Selection »
# # # # # # #

Freya is also said to be the goddess of love, sex, beauty, fertility, gold & seiðr (Magic). In this world, God’s survive on Man’s belief’s. (Author actually uses Jesus Christ as an example of someone who grew out of mankind's belief that he exists.) The more humans dream of her and believe in her, the more strength she gathers. "Faith is one of the few things in the world that's harder to destroy than create."

Then one day, she receives a visitor. A visitor who seems to know exactly who she is. Mr. Garen, it seems, represents an organization that deals with deities. Sara finds help in the form of Nathan Kence, a new intern at Inward who she talks in to helping her escape. The two find themselves intertwined throughout this story from being on the run at Walt Disney World, to being captured by Garen and given a choice. Join us, or die.

While at the Orlando facility of Finemdi, Sara learns of a world spanning conspiracy with deep implications for her kind. The company's goal is to eliminate every single deity on the planet whether they be dangerous, or whether they have faded from the public eye like Sara. Sara finds a few allies in Hawaiian deities Hi'iaka, Namalea, & Pele (Fire Goddess of fire, lightning, wind and volcanoes and the creator of the Hawaiian Islands.) She also encounters 
someone from her own past, Sekhmet.

# # # # # # #

Record list »
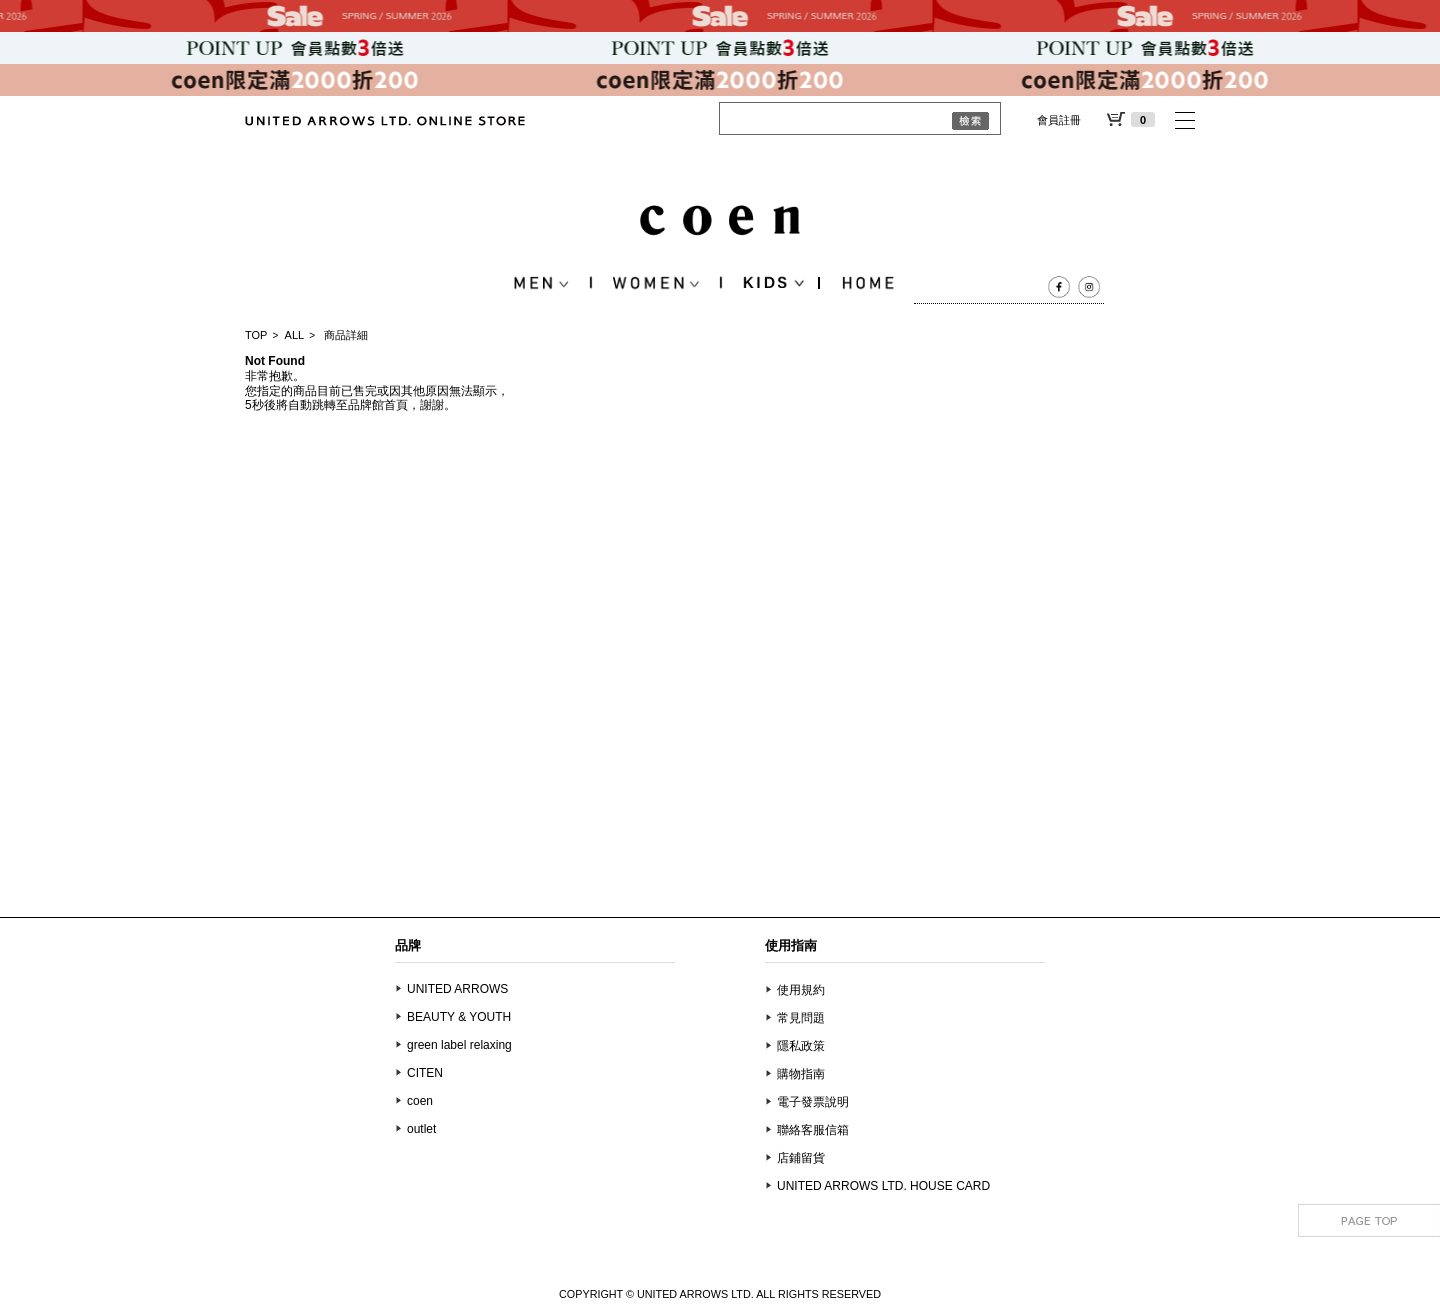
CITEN (425, 1073)
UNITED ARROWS (457, 989)
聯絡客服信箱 (813, 1130)
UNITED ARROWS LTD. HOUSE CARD (883, 1186)
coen (420, 1101)
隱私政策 (801, 1046)
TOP (256, 335)
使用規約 (801, 990)
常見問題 (801, 1018)
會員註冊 (1059, 120)
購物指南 (801, 1074)
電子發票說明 (813, 1102)
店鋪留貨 (801, 1158)
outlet (421, 1129)
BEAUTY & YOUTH (459, 1017)
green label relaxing (459, 1045)
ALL (295, 335)
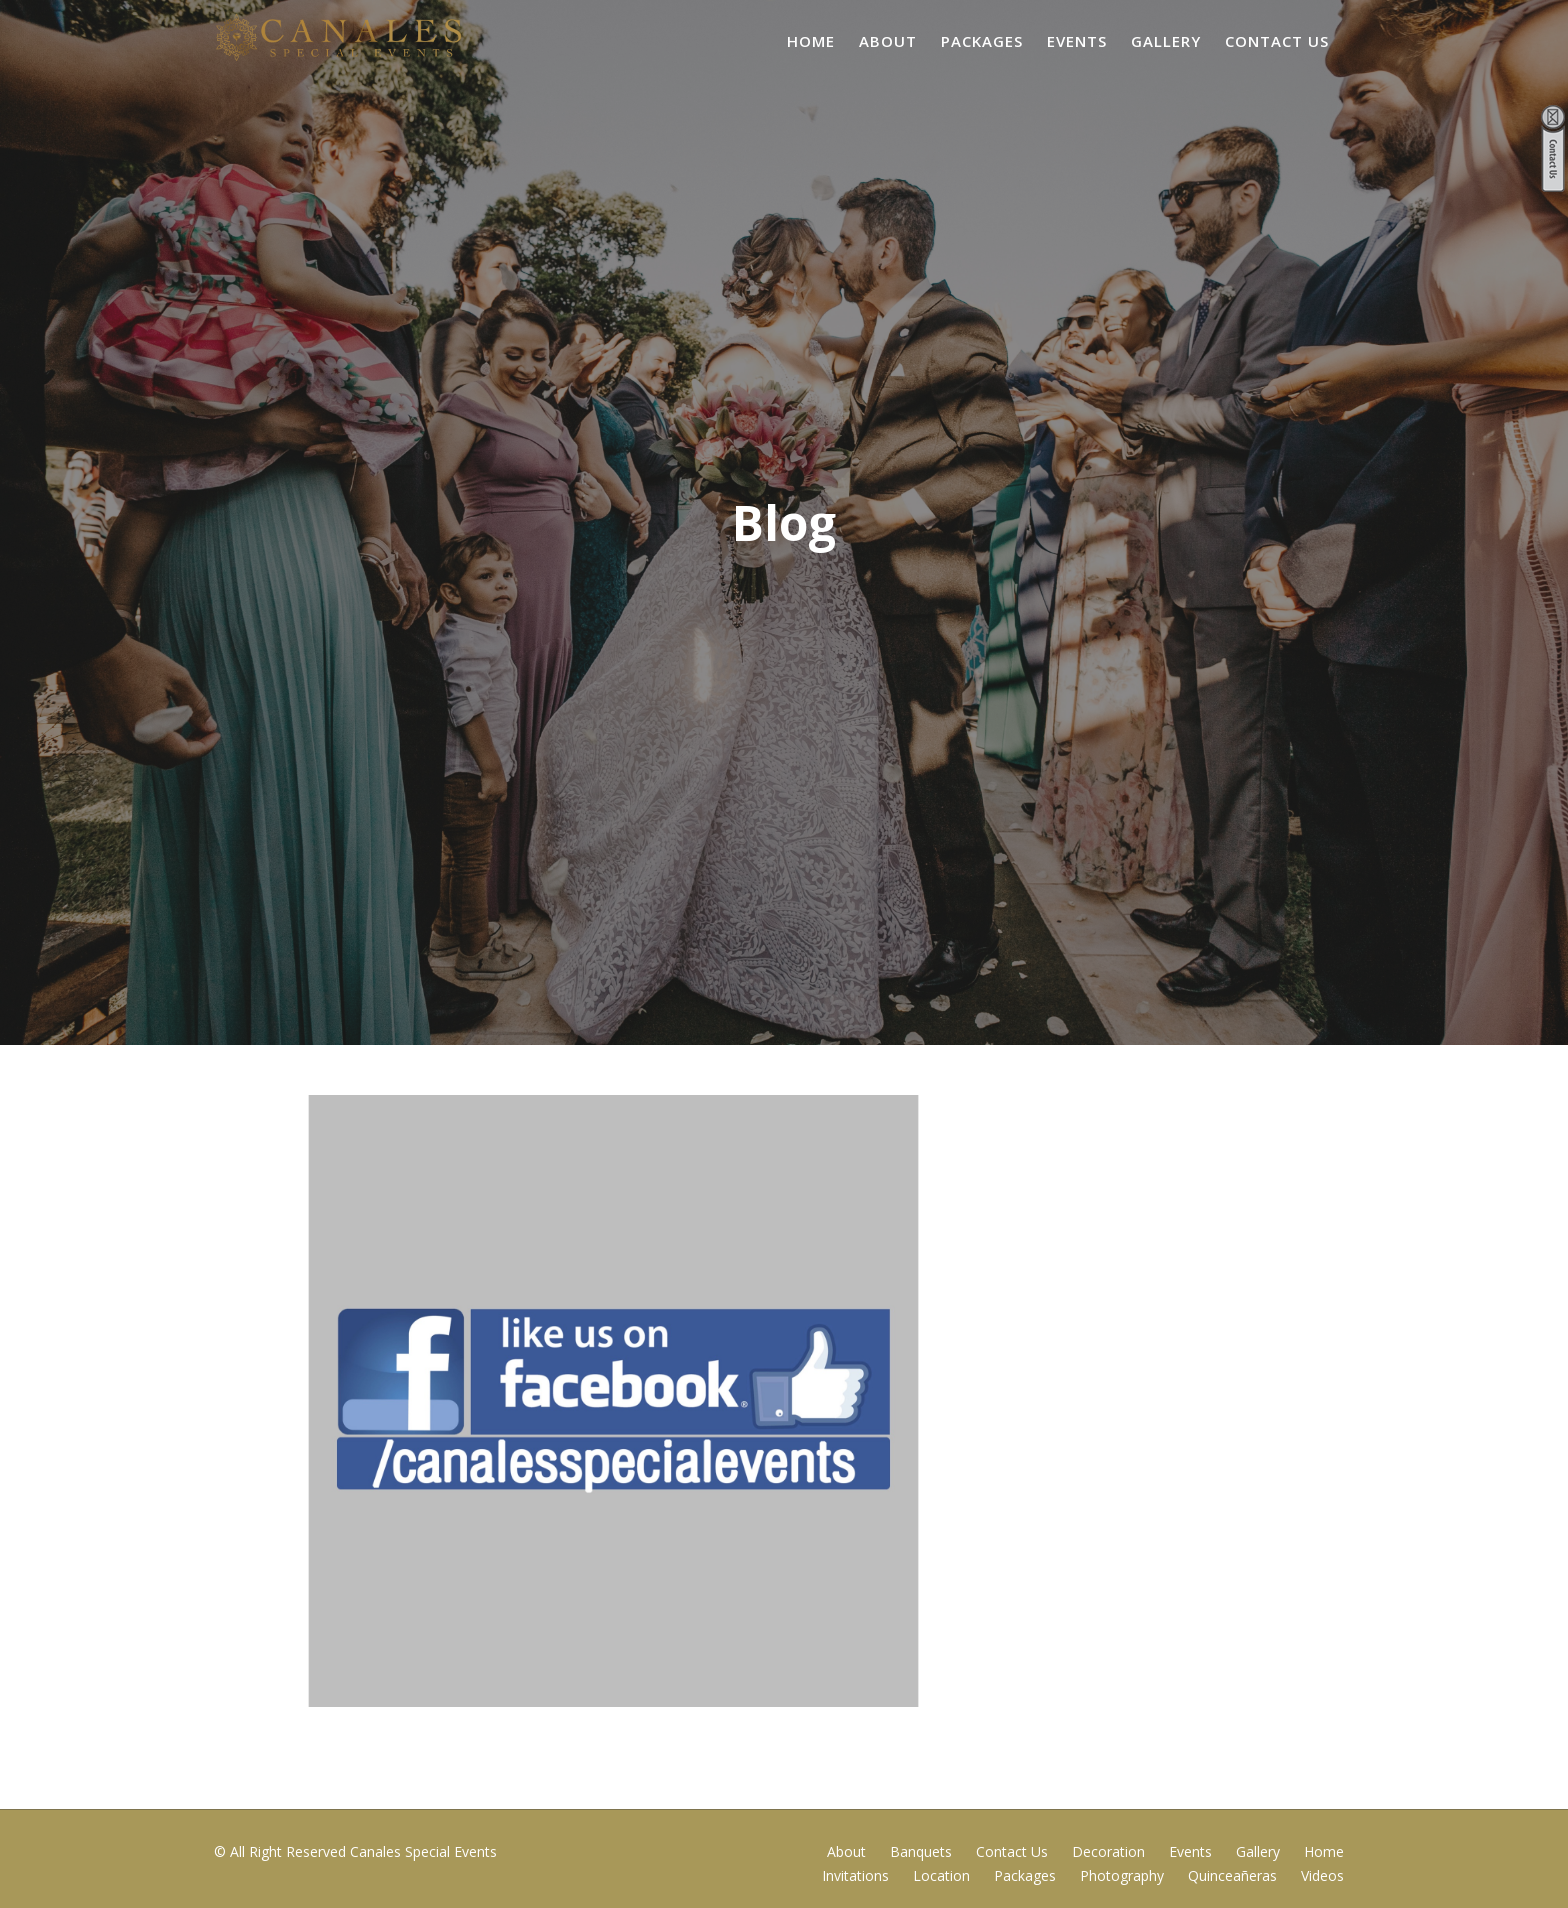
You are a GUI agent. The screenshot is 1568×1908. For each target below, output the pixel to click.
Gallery (1166, 41)
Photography (1122, 1875)
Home (811, 41)
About (888, 41)
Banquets (921, 1851)
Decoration (1108, 1851)
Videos (1322, 1875)
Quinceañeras (1232, 1875)
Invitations (855, 1875)
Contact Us (1277, 41)
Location (941, 1875)
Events (1077, 41)
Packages (982, 41)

# # # # # # #

Problem to solve » Write out the passage about Freya and Sara word for word, from "Then one day, she" to "us, or die.".

Answer to the task »
Then one day, she receives a visitor. A visitor who seems to know exactly who she is. Mr. Garen, it seems, represents an organization that deals with deities. Sara finds help in the form of Nathan Kence, a new intern at Inward who she talks in to helping her escape. The two find themselves intertwined throughout this story from being on the run at Walt Disney World, to being captured by Garen and given a choice. Join us, or die.